Kyle and I dug into his paper. It needed a lot of "work". I edited, cut and pasted, discussed, encouraged until we got that 7 page paper done by 10:30. I sent a very tired Kyle to bed with his very bloodshot eyes. Wondering if I "helped" too much, I re-read the final draft and hoped he would get a good grade on our... ah hemm...his paper.
As I tipped toed upstairs to turn the ceiling vents on so I could clean the kitchen while my kiddos drifted off to sleep, I checked each room and then started downstairs to do the dishes.
My grandmother's oft recited saying came to my head:
My grandmother's oft recited saying came to my head:
" Can't sleep a wink with dishes in the sink!"
bounced around my head along with the constant whisperings about my failure as a mother because my oldest still isn't ready to serve a mission. That little voice NEVER goes to bed. It is always ringing in the back of my head. Can you say "eternal failure"? Am I failure? Is he? As I washed the pots and pans I thought of the many mornings I would very loudly wash these same pots and pans, dropping baskets of laundry on the floor, all while the radio was blaring so said child would not feel comfortable in a warm, cozy bed and sleep through seminary. Do I regret "making" him graduate from seminary? Not letting him quit 6 weeks before graduation? Was I wrong? Was I right?? Will I ever know if I did anything right with that child? Does it matter, he is who he is, right?? Have I only lost a battle or have I lost the entire war?? Will I ever know??
As I again reflected on the evening I was pretty darn proud of all that I accomplished. I did a lot, on my own. Seriously, I was almost, literally, in two places at once tonight! I wondered if my kids saw the stress in my eyes or heard it in the tone of my voice when they need one last hug before they went to bed. Or if they will even remember Court's of Honor or soccer banquets? I hope they remember their mom was always there for them. Especially for the big stuff. Including seminary!

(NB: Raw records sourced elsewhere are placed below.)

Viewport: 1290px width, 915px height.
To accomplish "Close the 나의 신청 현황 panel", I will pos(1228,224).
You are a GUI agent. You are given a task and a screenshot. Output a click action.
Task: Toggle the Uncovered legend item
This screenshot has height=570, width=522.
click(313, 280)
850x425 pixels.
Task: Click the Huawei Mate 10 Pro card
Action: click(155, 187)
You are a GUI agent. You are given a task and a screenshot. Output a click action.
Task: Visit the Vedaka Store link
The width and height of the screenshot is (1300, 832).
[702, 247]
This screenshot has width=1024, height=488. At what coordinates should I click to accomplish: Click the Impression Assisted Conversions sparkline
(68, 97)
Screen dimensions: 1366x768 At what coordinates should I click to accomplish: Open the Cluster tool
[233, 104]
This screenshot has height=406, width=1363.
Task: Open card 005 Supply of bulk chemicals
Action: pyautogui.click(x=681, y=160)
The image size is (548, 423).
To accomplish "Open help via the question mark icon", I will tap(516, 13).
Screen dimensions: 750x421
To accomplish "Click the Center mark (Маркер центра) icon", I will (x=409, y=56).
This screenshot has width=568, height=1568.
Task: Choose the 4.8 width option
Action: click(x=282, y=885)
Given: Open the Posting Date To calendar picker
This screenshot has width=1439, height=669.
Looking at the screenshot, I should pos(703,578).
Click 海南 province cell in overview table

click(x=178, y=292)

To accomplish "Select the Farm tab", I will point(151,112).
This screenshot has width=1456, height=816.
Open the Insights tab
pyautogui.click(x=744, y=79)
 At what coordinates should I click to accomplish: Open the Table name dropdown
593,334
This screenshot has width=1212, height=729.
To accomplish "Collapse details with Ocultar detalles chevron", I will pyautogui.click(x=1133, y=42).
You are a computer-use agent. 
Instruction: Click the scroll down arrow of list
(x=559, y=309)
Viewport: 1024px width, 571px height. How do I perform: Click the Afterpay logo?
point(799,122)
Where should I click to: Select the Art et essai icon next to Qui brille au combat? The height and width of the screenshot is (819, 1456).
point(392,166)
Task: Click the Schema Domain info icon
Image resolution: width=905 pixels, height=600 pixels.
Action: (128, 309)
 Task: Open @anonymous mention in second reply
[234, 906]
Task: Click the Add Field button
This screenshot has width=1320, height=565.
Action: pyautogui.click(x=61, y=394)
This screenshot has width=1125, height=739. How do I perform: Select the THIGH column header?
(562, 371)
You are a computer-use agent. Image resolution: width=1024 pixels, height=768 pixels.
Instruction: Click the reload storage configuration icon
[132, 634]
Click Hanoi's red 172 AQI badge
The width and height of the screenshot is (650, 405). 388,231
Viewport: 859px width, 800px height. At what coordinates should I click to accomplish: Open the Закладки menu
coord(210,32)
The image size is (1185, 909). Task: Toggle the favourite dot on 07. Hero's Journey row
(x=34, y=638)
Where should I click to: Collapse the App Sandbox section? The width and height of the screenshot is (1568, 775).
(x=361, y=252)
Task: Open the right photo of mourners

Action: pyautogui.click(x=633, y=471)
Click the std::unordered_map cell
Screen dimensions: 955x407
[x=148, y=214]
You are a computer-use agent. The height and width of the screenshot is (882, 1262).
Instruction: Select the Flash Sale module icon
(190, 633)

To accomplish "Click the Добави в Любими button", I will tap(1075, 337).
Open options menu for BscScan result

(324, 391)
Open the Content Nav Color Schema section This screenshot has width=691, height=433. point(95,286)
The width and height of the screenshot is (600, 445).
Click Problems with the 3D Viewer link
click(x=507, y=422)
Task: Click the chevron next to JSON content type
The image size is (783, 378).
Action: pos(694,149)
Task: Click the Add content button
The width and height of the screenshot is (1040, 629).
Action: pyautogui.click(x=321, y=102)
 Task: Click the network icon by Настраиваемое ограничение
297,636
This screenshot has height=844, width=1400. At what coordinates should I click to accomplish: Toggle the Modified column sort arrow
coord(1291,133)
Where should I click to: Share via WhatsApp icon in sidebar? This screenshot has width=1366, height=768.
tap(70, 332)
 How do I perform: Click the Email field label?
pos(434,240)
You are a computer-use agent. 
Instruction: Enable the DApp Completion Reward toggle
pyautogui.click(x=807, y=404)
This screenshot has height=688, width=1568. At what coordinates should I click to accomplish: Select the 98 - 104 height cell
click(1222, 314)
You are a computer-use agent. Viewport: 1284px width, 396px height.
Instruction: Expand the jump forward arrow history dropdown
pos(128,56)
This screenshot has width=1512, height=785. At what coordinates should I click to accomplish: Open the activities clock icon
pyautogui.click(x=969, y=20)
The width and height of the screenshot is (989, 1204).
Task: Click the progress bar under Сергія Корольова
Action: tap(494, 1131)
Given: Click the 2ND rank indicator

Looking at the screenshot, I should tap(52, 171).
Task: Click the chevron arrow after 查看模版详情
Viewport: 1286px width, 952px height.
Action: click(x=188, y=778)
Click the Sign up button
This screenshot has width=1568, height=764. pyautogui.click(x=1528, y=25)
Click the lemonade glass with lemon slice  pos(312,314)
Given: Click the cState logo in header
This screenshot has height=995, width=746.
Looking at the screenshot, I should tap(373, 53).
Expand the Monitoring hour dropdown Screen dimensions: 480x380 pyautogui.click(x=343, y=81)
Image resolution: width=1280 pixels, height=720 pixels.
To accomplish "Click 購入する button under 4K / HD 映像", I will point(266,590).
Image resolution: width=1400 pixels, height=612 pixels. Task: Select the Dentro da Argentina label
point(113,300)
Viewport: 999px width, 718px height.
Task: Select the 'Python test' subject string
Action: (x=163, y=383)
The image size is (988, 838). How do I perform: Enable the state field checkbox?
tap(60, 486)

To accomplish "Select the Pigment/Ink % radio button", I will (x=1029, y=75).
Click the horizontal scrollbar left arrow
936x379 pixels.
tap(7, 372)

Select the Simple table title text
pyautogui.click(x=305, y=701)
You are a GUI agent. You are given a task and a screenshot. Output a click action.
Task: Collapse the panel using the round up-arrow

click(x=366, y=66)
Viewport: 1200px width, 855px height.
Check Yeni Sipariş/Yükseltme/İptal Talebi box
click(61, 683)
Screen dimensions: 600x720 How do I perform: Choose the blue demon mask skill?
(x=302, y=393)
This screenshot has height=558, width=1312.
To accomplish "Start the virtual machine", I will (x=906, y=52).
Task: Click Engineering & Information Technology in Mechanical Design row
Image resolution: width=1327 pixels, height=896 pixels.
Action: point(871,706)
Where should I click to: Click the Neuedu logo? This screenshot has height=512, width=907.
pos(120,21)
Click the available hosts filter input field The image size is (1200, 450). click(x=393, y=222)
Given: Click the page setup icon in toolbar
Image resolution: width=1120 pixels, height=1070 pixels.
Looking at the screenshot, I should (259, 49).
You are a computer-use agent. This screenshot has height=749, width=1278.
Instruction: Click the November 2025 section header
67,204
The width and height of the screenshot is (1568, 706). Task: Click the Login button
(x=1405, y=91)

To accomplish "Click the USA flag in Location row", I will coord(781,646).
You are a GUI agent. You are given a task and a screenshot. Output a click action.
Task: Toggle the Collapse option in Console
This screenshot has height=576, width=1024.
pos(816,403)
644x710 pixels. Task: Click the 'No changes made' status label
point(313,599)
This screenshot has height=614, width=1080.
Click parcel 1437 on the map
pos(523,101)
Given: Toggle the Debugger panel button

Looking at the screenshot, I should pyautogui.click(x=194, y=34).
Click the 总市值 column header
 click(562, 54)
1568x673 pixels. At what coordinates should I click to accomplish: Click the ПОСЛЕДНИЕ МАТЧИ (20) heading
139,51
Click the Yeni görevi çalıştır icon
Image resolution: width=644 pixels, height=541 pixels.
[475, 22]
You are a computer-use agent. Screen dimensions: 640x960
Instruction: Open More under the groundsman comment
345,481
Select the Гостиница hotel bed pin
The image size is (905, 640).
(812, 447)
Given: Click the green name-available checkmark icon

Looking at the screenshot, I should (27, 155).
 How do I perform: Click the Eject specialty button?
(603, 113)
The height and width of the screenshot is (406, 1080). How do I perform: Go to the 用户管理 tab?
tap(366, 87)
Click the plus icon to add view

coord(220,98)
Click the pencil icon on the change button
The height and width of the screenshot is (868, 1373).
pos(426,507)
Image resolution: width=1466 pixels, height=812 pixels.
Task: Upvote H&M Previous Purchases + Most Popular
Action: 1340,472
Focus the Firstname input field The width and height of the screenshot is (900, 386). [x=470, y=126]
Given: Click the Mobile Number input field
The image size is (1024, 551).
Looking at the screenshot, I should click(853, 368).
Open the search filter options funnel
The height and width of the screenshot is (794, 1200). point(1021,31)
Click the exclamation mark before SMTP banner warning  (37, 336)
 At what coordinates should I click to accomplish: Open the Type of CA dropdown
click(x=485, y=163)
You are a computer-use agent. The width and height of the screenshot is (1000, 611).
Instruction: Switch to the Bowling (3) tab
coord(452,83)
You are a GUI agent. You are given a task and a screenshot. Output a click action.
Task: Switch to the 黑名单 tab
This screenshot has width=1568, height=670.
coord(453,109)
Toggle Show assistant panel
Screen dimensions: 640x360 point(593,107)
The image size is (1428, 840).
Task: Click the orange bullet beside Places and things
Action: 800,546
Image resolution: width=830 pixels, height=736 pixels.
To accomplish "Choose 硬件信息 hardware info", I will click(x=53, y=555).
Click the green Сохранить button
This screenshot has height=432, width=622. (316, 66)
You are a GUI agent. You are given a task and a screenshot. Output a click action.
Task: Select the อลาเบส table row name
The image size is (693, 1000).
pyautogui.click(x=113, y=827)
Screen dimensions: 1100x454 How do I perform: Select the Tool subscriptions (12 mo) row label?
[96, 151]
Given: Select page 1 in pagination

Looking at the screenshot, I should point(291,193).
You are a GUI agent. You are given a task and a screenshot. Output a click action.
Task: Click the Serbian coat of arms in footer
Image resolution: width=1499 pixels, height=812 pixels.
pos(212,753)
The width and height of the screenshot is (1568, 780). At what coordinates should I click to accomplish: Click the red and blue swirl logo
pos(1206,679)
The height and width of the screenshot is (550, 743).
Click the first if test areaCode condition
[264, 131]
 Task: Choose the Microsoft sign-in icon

Maybe they didn't eat a meal around the table tonight, but they sure enjoyed watching Chopped: Grandma vs Grandma together and were all cheering for "Alma" to win as I ran out the door off to visit teach. Maybe they will remember their mom was dedicated to her church and beliefs. Maybe they will laugh and tell their children " My mom was so crazy... unorganized... awesome... supportive..." Or maybe tonight will just blend into the hundreds of other crazy nights we have had as a family.
One thing I know for sure is, this Supermom has truly been blessed with great kids!
Be Grateful!!
1 comment:
1205I admire the fact that you handle yourself so well when faced with such pressure. I struggled to handle just 2 kids sometimes!! I love reading about your happy times and some of your struggles, but one thing always rings true in my heart, and that is that you are a FANTASTIC Mom!!!!